A baby who fails yet to understand persistence of objects, for example, cannot but stare in wonder. Only when the baby understands the difference between the shape that represents his mother versus the blowing curtain in the nursery window can he identify her as a distinct object, a person.
Only when he connects in his mind the cause and effect of what passes before his eyes will distinction of objects take on meaning: otherwise, they arise from nowhere and come to nothing.
And, for better or worse, these two categories of description, the causal versus of the final, cannot be reconciled nor translated the one to the other.
Neither can be reduced to the other. Neither can be expressed in the term of the other.
Mind and body are like storybook and story. The quantities of the physical measurements of the book, as its mass, volume, dimensions, duration, the number of pages, and what the pages are made of, whether papyrus, paper, silk or stone, reveals nothing about whether the story is tragedy or comedy, lyrical or plain, well or poorly plotted, sublime, entertaining, or, frankly, anything about the qualities of the story.
Certain properties of the story can even be translated into other books and formats made of other materials, whose physical properties will differ. The only thing that arguably stays the same is the pattern of ink marks meant to represent letters meant to represent words and sentences meant to represent images and events mean to tell a story.
But, then again, the same story can be translated other languages, or told to men whose backgrounds and tastes are foreign to the original intended audience, with meaning and pleasure.
Likewise, a written story translated to song, stage, film, and so on.
These are clearly not physical properties.
But an unwritten story, a story that has no physical manifestation, not even as brain atom motions in the brain of the author, can properly be called a story. Therefore a story cannot be called a story until it is written down, or performed, or sung, or somehow embedded in a physical medium.

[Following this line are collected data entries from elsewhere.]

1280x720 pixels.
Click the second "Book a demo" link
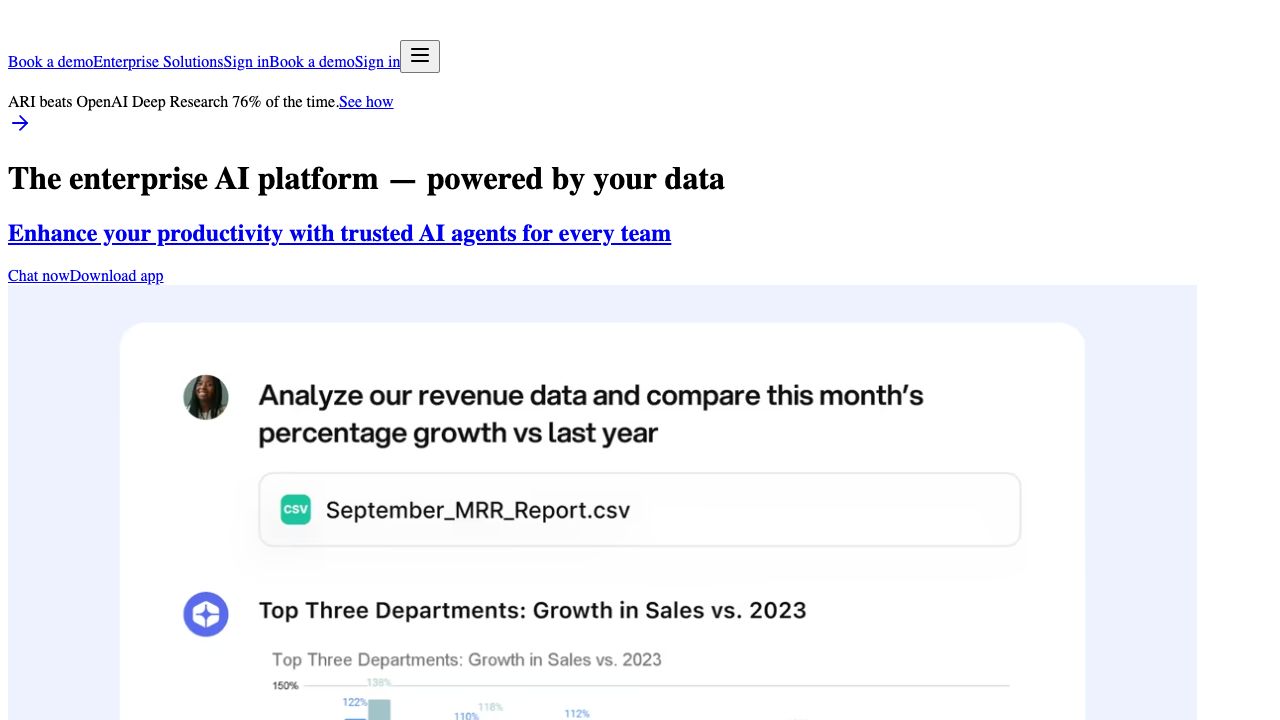pos(312,62)
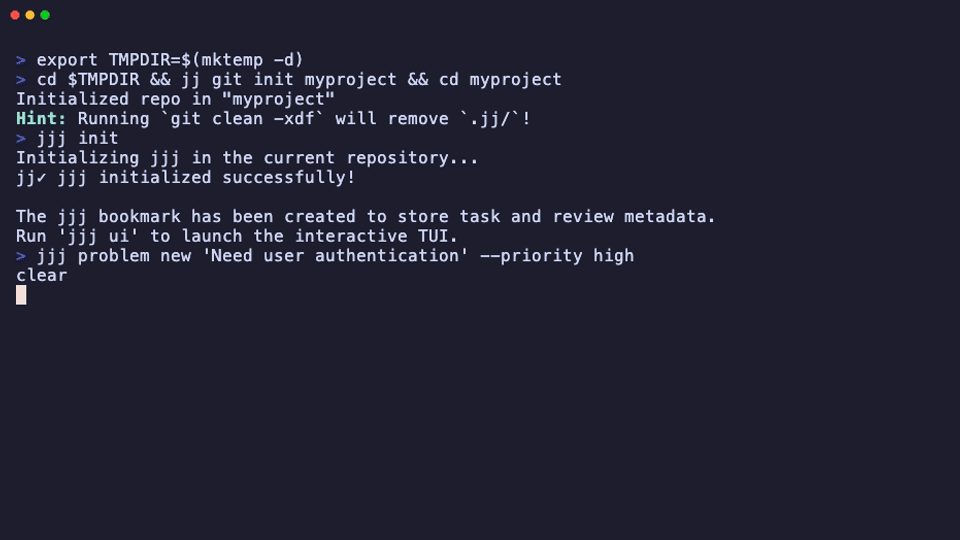Click the prompt arrow before 'jjj init'
Image resolution: width=960 pixels, height=540 pixels.
coord(21,138)
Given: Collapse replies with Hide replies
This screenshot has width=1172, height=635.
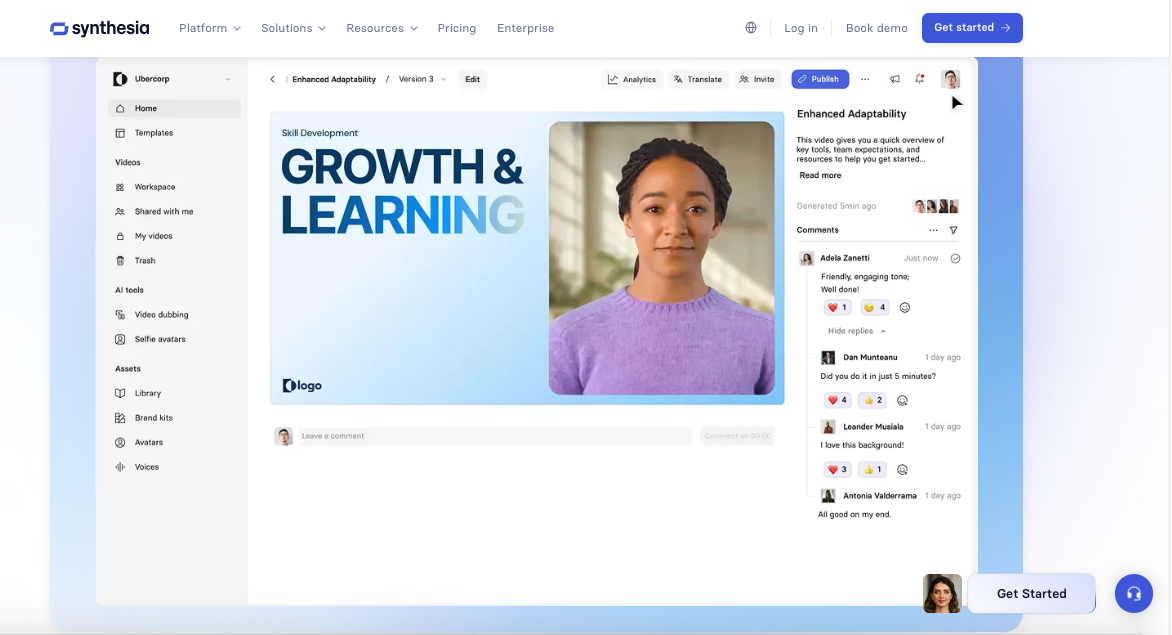Looking at the screenshot, I should [856, 331].
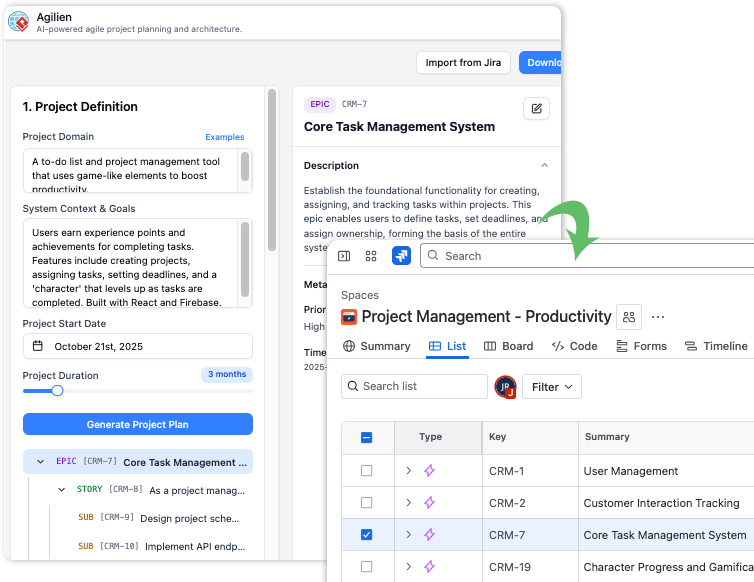Click the user avatar next to Filter

[x=506, y=387]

An aside: In the eyes of the law, which is unconcerned with philosophical niceties, a story idea cannot be put under copyright, but a story once it is written can be. And then only the written version is under copyright. Technically, someone else stealing your characters and background world or basing a story on a note for note copy of yours is not protected. In practice, the plagiarist has to at least chance the names and file off the serial numbers: see SWORD OF SHANNARA by Terry Brooks for details. End of aside.
My point is that story cannot exist without storybook, nor can storybook exist without a story. But neither is any description of the weight and shape of the book, not the mathematical values of each and every molecule of paper and ink, reducible to any description of the plot, characters, setting, theme, lyricism, nor any property of the story as such.
But a book with all the same physical characteristic but with no ink marks formed into letters, even if the ink molecules were the same in number, would not be a storybook. Likewise the unwritten story is not a storybook either.
You cannot have a storybook without a story. You cannot have a storybook without as book.
More to the point, body and mind are like form and meaning, expression and concept. It is somewhat like inside and outside.
They cannot be separated, except conceptually, but neither can they be integrated nor reduced the one to the other. Such is one of the primal mysteries of the human condition.
So what does that tell us about the Turing Test, if anything?
That question bears further pondering.